## YOUR ASSIGNMENT
Restate only the tail of the data below, starting at the line that contains "Viewport: 718px width, 413px height." and including the last line, word for word.

(Saved entries)
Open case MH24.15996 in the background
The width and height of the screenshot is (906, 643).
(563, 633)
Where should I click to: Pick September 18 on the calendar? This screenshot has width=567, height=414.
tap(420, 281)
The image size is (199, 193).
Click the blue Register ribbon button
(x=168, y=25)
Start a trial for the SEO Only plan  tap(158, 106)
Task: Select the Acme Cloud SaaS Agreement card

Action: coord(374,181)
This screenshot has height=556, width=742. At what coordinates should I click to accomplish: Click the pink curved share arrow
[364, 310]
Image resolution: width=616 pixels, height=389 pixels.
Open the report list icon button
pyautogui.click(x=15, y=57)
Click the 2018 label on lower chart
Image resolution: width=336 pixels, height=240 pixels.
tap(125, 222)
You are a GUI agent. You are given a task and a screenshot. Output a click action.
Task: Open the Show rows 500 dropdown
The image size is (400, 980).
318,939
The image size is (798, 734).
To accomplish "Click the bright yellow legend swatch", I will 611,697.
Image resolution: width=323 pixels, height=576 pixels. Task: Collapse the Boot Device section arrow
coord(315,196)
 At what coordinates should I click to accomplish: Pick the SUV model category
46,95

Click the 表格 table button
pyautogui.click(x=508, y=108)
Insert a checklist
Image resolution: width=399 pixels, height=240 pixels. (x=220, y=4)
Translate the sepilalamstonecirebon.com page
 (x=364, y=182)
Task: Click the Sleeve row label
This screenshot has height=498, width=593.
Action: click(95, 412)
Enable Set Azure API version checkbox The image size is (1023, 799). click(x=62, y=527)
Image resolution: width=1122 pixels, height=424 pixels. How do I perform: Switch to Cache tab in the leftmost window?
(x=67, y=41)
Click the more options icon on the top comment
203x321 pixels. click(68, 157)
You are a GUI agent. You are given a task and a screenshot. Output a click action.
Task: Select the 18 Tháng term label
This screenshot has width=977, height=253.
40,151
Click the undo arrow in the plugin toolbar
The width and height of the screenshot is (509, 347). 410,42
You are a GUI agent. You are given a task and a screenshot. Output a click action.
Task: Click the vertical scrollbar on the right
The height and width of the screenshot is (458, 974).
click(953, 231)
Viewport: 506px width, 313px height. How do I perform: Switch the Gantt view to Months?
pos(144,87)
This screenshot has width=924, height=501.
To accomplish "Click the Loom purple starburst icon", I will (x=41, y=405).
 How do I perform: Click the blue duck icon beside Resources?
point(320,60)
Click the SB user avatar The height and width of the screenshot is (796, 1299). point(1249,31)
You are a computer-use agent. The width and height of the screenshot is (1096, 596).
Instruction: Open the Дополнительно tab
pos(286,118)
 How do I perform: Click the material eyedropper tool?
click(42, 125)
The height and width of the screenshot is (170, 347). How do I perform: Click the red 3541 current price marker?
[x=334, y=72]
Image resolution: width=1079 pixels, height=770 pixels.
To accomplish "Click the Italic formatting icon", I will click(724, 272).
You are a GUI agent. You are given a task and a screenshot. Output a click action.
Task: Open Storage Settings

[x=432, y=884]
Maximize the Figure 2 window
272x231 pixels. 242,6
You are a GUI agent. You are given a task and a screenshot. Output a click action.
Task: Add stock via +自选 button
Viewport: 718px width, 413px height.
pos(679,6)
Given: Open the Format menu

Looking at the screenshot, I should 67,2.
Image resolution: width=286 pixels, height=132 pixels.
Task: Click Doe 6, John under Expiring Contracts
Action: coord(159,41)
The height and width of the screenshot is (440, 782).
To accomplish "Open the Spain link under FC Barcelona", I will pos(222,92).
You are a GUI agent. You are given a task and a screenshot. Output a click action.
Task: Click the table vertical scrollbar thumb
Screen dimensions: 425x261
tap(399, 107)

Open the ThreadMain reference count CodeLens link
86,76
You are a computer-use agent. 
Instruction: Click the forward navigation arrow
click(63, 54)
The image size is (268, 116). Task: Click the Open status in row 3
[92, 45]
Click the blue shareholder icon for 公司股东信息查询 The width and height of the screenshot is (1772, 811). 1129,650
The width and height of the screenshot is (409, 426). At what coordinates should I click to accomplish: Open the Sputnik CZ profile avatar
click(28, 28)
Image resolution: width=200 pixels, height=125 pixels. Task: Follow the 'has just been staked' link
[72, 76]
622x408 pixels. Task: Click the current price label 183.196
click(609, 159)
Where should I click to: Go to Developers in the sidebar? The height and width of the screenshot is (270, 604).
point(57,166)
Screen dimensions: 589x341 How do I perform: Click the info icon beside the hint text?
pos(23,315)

## ANSWER TO THIS EXERCISE
Viewport: 718px width, 413px height.
pos(679,6)
Given: Open the Format menu

Looking at the screenshot, I should 67,2.
Image resolution: width=286 pixels, height=132 pixels.
Task: Click Doe 6, John under Expiring Contracts
Action: coord(159,41)
The height and width of the screenshot is (440, 782).
To accomplish "Open the Spain link under FC Barcelona", I will pos(222,92).
You are a GUI agent. You are given a task and a screenshot. Output a click action.
Task: Click the table vertical scrollbar thumb
Screen dimensions: 425x261
tap(399, 107)

Open the ThreadMain reference count CodeLens link
86,76
You are a computer-use agent. 
Instruction: Click the forward navigation arrow
click(63, 54)
The image size is (268, 116). Task: Click the Open status in row 3
[92, 45]
Click the blue shareholder icon for 公司股东信息查询 The width and height of the screenshot is (1772, 811). 1129,650
The width and height of the screenshot is (409, 426). At what coordinates should I click to accomplish: Open the Sputnik CZ profile avatar
click(28, 28)
Image resolution: width=200 pixels, height=125 pixels. Task: Follow the 'has just been staked' link
[72, 76]
622x408 pixels. Task: Click the current price label 183.196
click(609, 159)
Where should I click to: Go to Developers in the sidebar? The height and width of the screenshot is (270, 604).
point(57,166)
Screen dimensions: 589x341 How do I perform: Click the info icon beside the hint text?
pos(23,315)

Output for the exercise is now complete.